** Opening Provided entries block **

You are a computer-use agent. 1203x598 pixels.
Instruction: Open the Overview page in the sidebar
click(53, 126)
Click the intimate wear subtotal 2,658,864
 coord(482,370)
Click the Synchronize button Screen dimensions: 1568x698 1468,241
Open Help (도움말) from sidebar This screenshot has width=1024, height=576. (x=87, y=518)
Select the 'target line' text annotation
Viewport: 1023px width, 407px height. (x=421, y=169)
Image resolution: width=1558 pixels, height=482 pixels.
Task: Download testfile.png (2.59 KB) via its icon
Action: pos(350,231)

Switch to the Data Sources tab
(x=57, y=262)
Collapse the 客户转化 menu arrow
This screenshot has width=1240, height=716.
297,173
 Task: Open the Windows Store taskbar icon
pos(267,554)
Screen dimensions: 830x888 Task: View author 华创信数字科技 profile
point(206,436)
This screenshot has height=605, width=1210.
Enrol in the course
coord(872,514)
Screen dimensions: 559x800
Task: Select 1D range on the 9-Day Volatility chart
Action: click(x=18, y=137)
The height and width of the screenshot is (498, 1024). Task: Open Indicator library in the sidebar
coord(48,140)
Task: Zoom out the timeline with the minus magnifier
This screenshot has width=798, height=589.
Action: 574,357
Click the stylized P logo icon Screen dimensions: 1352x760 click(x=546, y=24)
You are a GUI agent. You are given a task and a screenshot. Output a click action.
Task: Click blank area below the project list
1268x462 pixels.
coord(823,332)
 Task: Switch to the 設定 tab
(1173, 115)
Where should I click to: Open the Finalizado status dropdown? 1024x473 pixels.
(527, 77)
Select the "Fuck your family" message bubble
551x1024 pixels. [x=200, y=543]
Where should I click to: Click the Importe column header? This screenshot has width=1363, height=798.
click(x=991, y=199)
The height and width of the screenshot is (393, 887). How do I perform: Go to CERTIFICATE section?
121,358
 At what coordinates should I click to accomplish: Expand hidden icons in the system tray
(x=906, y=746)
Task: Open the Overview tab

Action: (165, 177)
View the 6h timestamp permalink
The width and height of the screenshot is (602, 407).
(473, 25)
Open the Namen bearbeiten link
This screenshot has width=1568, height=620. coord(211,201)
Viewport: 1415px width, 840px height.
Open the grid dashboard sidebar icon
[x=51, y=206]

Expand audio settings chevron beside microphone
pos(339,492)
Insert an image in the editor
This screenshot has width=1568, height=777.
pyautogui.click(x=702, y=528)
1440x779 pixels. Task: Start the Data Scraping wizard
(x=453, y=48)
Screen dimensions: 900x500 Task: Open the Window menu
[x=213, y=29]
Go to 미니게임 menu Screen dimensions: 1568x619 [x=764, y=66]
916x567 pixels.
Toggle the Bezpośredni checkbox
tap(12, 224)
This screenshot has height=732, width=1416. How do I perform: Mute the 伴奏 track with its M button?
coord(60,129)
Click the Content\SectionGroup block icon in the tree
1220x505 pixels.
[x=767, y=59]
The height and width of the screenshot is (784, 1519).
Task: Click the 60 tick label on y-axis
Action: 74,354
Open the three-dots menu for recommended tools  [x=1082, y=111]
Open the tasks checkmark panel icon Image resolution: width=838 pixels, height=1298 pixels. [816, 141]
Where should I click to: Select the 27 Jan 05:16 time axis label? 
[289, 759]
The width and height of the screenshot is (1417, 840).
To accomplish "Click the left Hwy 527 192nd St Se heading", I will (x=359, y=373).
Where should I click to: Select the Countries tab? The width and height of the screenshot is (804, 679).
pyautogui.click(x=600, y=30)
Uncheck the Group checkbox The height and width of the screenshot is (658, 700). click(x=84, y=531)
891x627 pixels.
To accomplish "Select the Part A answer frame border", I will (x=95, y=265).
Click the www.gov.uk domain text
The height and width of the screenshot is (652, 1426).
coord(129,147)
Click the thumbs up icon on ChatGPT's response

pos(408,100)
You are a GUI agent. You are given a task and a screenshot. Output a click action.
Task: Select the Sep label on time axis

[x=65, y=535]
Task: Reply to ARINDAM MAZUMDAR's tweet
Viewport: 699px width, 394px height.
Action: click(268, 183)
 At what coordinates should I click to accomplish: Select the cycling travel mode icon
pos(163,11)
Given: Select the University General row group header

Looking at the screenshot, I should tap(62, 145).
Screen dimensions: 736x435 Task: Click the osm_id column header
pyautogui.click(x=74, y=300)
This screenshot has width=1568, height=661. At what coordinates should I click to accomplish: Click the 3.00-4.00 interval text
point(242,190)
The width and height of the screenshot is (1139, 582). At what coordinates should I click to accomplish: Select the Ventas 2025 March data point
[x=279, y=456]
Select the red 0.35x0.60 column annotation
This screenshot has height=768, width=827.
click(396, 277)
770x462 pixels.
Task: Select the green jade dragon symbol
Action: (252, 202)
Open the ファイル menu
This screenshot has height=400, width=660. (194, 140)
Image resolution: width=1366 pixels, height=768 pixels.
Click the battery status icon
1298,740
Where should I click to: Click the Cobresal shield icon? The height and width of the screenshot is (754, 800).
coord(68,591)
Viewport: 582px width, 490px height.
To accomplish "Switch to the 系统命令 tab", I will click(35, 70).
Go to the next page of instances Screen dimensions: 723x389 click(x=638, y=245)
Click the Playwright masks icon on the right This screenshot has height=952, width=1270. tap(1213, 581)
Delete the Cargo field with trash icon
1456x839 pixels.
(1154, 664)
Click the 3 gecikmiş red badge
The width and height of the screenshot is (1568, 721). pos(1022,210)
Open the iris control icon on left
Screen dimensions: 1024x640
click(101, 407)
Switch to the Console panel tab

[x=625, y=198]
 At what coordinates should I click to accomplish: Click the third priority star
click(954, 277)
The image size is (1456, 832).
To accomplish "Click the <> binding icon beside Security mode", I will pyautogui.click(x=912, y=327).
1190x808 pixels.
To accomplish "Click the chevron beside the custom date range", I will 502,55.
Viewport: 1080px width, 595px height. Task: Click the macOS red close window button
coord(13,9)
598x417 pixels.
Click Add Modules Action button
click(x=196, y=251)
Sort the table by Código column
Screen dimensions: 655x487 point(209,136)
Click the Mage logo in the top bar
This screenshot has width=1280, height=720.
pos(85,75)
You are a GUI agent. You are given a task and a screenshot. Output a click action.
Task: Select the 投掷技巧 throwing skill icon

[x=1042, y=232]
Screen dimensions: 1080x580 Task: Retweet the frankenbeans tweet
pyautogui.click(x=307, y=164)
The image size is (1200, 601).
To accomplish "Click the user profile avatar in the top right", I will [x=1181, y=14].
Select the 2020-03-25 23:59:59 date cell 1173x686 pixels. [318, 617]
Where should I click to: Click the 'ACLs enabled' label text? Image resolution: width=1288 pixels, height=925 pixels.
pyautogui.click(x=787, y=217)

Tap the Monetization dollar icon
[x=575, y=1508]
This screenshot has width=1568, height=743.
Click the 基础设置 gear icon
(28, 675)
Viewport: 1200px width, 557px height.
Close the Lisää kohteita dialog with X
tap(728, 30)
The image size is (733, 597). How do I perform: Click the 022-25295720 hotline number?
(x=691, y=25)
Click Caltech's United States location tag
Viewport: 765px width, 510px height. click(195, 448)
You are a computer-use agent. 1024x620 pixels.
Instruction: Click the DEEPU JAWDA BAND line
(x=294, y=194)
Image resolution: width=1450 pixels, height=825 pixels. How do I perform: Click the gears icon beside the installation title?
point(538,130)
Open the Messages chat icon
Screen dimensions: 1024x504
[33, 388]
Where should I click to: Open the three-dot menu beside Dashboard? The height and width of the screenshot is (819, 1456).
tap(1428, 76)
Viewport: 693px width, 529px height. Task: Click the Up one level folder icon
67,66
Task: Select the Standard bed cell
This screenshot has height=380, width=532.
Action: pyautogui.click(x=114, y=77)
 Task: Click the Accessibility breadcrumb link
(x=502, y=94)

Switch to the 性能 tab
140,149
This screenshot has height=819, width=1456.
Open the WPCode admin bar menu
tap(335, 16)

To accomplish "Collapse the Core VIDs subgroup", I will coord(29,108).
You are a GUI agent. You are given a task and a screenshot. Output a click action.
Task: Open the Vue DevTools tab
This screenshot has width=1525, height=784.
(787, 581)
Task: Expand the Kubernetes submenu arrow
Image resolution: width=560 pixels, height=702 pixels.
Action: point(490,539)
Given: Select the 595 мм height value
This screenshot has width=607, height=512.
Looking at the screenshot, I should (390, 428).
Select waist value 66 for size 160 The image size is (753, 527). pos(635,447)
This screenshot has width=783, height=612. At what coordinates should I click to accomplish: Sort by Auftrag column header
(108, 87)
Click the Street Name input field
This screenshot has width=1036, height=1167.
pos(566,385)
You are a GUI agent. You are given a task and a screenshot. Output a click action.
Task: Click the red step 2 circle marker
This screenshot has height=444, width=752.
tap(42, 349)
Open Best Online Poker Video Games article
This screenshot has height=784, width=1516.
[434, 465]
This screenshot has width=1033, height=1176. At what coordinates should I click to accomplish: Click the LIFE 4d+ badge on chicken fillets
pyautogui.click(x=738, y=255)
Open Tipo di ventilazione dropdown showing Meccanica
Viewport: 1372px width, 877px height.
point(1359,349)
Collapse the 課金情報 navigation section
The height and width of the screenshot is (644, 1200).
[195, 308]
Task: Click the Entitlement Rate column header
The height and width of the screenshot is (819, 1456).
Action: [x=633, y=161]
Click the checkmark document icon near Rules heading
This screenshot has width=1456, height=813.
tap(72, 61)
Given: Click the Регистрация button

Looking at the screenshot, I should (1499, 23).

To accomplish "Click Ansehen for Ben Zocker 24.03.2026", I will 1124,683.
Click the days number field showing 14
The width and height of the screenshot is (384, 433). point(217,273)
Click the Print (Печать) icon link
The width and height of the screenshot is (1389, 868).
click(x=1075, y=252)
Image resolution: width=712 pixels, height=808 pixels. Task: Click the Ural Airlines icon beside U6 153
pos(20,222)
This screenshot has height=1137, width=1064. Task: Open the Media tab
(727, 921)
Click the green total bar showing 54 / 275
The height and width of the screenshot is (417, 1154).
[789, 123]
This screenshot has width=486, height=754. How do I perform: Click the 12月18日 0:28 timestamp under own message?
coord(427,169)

** Closing Provided entries block **

◆ **Brief**
Copy every line in the records above that contains the word "logo".

◆ **Exercise response**
Click the stylized P logo icon Screen dimensions: 1352x760 click(x=546, y=24)
Click the Mage logo in the top bar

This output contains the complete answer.